— Required action —
Exact copies of all the entries are needed.

——

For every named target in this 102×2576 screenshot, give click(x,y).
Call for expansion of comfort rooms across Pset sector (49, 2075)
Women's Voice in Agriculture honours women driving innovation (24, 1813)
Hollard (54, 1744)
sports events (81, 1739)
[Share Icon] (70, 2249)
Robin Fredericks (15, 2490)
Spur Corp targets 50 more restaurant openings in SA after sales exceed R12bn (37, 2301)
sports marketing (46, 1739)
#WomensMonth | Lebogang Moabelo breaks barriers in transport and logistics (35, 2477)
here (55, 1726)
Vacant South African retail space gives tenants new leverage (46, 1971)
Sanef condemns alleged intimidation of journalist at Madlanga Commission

——

— Answer to this exercise —
For every named target in this 102×2576 screenshot, give click(x,y).
Call for expansion of comfort rooms across Pset sector (49, 2075)
Women's Voice in Agriculture honours women driving innovation (24, 1813)
Hollard (54, 1744)
sports events (81, 1739)
[Share Icon] (70, 2249)
Robin Fredericks (15, 2490)
Spur Corp targets 50 more restaurant openings in SA after sales exceed R12bn (37, 2301)
sports marketing (46, 1739)
#WomensMonth | Lebogang Moabelo breaks barriers in transport and logistics (35, 2477)
here (55, 1726)
Vacant South African retail space gives tenants new leverage (46, 1971)
Sanef condemns alleged intimidation of journalist at Madlanga Commission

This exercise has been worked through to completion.